リオは小さく謝罪を口にして、"けれど"、と声色を切り替える。

 

[……事は既に起きてしまった ]

[ 諸校への面子建ても含めて、この状況を収めるには私が退くのが合理的。わかるでしょう ]

 

「だからって……」

 

そこに続く言葉はなく、チヒロは声を濁らせる。

今回ばかりは、彼女の合理を止められるだけの言葉が見つからなかった。

 

"魔王" 天城ルイとの共謀。その挙句、諸校の最高権力者や何人もの生徒たちを危険に晒した。

そこにどんな大義があったとしても、罪は罪、責任は責任だ。追及は熾烈を極めるだろう。

 

……下手を打てば、ミレニアムの存亡にまで関わってくるかもしれない。

最早、リオに全ての責任を被せるのが今後のミレニアムを守る最善策であることは疑いようがなかった。

 

(……こんなことなら、あの時に天城ルイを突き出しておくべきだった……!!)

 

後悔と苦黙を湛えたチヒロがまるで見えているかのように、リオはぽつりと呟く。

 

["会長"の名も……もともと、捨てたつもりだった立場よ。それと引き換えに出来るなら、安いものね ]

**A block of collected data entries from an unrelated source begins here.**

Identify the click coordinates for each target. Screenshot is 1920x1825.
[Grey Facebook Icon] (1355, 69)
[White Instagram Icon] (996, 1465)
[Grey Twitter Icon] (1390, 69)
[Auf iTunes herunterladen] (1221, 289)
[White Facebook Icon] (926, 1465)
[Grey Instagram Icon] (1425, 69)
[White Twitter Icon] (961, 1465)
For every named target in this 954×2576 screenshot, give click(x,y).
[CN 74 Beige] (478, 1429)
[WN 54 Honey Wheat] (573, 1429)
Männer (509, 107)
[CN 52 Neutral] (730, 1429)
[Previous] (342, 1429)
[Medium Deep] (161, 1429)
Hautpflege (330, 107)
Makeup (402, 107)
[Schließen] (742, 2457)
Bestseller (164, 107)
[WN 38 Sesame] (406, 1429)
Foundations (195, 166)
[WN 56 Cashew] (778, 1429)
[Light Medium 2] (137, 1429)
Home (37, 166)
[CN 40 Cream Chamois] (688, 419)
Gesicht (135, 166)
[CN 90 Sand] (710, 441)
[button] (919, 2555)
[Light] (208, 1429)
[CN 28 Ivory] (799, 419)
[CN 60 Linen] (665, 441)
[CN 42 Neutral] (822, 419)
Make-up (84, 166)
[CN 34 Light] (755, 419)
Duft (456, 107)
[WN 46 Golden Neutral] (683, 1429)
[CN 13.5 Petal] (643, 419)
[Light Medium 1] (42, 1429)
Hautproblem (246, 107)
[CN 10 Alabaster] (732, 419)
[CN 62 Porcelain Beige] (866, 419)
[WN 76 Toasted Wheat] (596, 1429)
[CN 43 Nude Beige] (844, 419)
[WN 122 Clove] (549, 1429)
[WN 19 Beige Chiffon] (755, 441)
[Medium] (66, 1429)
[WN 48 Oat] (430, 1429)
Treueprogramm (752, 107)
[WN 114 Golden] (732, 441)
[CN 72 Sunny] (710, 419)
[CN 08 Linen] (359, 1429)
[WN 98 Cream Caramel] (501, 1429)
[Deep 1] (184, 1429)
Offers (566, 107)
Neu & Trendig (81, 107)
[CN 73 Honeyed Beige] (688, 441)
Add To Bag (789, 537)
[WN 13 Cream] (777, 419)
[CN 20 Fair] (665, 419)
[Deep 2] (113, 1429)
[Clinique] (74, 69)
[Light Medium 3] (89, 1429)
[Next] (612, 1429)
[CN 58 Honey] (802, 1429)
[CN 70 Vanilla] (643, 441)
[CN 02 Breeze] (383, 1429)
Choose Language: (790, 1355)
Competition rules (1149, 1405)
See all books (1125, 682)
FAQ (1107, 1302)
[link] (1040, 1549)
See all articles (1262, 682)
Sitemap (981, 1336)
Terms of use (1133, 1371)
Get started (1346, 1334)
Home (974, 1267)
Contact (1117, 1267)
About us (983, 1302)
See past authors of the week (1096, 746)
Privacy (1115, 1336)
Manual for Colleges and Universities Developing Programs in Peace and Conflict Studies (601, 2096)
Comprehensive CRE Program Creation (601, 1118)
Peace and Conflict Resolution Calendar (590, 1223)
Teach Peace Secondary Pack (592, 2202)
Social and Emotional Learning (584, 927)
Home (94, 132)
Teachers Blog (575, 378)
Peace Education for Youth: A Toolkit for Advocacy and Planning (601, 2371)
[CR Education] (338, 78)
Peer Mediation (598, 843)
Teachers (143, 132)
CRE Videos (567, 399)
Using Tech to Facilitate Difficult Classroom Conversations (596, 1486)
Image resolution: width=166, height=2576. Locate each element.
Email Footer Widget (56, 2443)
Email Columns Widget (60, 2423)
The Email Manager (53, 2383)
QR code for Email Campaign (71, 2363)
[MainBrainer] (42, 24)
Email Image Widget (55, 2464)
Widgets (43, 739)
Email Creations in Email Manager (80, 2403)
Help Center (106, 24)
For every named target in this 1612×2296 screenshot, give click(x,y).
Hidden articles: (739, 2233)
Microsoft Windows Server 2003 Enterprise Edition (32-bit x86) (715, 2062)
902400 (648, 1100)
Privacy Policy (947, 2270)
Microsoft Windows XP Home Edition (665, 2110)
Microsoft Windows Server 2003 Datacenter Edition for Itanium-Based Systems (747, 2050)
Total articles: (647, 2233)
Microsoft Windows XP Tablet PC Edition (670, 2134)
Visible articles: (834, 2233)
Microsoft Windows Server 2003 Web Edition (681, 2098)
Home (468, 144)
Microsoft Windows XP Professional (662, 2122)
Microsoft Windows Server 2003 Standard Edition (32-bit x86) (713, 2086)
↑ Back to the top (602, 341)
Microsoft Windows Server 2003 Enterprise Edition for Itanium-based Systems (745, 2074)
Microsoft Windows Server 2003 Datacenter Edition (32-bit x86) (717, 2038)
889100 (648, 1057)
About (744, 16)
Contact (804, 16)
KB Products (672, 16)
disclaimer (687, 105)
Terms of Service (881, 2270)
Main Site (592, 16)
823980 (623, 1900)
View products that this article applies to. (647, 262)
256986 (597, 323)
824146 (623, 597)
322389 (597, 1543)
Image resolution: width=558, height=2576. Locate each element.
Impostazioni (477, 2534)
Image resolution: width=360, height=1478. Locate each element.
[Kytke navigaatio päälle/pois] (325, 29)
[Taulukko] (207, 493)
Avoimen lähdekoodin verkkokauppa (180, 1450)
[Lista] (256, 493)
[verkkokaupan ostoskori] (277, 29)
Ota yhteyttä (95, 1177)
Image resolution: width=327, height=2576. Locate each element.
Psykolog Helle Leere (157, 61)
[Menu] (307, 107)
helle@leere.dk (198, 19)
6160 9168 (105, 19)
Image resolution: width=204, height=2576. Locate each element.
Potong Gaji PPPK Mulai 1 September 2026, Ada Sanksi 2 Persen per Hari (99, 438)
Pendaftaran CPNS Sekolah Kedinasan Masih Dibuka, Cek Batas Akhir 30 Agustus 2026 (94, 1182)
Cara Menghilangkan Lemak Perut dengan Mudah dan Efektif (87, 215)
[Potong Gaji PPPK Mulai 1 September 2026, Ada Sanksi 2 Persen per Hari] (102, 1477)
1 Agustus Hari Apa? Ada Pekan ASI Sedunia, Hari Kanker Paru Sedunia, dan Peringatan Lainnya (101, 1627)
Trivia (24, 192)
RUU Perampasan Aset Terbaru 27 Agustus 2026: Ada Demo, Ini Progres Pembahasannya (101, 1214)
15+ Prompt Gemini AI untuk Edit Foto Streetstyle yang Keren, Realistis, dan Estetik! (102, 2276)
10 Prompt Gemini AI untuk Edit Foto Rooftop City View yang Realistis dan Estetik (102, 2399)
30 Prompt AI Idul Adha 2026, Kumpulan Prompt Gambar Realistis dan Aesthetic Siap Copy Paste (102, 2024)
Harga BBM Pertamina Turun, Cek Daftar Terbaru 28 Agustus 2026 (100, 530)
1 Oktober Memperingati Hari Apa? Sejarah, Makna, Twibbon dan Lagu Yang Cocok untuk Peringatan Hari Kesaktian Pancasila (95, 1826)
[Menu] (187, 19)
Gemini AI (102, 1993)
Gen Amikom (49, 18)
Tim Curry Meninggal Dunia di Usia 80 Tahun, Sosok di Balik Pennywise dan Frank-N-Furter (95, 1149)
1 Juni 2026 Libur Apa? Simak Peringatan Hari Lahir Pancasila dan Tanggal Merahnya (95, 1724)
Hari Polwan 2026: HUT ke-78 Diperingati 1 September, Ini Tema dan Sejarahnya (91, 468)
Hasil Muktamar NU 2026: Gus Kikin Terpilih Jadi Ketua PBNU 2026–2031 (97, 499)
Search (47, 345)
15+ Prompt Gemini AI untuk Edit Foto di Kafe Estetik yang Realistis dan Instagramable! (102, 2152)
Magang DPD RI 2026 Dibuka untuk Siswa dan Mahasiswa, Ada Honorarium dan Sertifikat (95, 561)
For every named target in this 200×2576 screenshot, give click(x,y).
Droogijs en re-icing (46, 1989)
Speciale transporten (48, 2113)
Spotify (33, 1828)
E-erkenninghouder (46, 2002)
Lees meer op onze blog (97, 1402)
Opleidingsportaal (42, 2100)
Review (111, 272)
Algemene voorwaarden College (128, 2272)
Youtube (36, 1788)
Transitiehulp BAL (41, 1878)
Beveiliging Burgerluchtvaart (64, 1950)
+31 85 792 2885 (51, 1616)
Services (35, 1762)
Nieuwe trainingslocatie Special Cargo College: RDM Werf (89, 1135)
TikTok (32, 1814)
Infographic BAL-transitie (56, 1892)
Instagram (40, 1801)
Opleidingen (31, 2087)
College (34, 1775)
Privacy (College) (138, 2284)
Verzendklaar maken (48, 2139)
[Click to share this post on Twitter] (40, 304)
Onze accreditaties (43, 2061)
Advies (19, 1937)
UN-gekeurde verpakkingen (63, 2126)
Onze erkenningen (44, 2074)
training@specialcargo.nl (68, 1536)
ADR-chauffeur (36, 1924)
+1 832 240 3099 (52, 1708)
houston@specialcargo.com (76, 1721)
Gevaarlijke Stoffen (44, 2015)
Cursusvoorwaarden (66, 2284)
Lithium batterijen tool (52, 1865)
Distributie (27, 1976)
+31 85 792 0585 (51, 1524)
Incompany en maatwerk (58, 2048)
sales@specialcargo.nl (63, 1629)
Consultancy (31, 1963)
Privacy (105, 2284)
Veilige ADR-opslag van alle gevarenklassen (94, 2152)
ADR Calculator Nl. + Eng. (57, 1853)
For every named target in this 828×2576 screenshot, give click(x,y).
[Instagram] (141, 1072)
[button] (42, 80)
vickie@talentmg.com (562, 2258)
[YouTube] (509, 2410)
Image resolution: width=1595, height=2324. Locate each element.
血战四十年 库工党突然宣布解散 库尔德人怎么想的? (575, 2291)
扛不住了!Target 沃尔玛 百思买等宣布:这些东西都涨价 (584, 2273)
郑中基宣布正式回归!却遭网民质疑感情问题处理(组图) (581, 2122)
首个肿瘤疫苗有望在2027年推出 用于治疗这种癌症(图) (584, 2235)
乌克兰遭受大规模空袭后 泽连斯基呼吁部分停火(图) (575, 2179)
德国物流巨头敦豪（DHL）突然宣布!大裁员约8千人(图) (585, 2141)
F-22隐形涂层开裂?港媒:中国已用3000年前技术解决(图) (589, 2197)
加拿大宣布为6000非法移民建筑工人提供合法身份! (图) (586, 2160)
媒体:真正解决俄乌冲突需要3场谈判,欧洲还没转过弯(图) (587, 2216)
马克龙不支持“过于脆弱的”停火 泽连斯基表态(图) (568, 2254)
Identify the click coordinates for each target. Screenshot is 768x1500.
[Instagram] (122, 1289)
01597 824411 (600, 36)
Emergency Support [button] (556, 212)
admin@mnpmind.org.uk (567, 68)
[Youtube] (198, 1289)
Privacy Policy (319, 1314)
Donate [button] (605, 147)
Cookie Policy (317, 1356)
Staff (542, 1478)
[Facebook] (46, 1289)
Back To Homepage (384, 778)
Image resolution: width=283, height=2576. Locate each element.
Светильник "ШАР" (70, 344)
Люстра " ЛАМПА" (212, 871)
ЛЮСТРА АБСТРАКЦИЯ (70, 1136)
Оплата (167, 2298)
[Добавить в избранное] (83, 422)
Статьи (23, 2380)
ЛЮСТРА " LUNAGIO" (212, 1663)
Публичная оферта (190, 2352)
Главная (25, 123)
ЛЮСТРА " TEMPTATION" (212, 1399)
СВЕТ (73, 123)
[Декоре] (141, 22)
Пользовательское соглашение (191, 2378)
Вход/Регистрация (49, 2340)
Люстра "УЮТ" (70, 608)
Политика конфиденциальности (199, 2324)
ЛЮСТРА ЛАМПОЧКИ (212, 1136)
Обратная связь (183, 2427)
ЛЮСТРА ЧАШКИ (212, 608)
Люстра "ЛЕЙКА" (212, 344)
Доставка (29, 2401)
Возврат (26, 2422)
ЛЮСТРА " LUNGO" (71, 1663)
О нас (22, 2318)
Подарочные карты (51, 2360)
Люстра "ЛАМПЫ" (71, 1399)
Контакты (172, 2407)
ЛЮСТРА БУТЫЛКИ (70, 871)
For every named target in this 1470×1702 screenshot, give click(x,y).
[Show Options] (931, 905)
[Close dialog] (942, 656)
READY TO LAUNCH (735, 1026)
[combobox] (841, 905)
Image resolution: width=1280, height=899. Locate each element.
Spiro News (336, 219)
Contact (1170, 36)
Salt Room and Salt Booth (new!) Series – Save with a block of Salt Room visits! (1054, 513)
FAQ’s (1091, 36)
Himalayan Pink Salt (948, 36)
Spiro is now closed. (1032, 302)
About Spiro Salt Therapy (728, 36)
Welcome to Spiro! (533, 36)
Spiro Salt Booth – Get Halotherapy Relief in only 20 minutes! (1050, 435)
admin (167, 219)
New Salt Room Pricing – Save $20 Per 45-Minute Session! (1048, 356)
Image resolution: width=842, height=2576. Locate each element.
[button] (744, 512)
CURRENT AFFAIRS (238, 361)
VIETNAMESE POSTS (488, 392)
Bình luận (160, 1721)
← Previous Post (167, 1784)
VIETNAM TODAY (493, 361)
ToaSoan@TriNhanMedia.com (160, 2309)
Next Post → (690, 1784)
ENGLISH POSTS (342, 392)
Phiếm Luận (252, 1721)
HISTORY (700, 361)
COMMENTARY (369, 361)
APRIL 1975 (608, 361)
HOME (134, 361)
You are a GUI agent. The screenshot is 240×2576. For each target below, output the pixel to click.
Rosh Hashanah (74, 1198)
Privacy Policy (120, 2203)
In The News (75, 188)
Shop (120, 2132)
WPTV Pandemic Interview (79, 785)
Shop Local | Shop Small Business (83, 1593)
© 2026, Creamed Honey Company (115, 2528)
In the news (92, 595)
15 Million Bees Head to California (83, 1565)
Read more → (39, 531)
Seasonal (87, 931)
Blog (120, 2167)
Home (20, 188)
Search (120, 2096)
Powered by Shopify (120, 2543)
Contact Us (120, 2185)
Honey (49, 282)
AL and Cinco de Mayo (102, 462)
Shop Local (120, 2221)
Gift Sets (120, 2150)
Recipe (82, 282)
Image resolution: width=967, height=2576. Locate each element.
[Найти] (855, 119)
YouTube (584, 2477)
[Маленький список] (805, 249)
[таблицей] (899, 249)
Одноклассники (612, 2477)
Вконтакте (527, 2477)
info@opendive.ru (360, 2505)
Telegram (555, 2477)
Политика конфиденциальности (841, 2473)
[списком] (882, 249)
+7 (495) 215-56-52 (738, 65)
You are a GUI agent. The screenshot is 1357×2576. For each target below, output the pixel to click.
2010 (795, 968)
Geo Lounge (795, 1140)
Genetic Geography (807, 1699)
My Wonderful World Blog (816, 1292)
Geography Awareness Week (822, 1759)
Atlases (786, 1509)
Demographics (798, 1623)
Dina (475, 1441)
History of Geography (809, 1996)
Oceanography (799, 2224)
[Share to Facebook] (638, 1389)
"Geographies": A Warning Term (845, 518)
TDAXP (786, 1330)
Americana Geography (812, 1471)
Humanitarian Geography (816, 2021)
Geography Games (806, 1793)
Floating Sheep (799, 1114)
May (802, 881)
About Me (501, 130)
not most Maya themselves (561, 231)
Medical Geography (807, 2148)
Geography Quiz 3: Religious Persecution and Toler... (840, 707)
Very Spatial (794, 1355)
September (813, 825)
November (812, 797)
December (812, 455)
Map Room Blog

[ ……この話は終わり。今は、そんなことよりも対処するべき事があるわ ]

 

そう話を無理やりに終わらせて、リオは言葉を続ける。

 

[……私も今から現場に向かう。貴方達は機材の準備を進めておいてちょうだい ]

[ なにかあれば都度連絡するわ。……苦労を掛けて、ごめんなさい ]

 

そう言って通話を切ろうとしたリオを、チヒロは "会長"、と引き留めた。

 

[……なにかしら]

 

「……絶対に、逃さないから」

 

[…………]

 

チヒロの言葉には無言が返り……気付いた時には、通話は終わっていた。

ファンの低い駆動音だけが狭い車内に響く中、チヒロは額を押さえながらゆっくりと深呼吸する。

 

冷静さを取り戻そうと、数度繰り返されたそれは、ついに途絶え────。

 

「……ああ、もうッ!!」

 

叫びと共に、机に拳が振り下ろされる。

発露した感情の衝撃に、エナジードリンクの缶がからからと音を立て、床を転がっていった。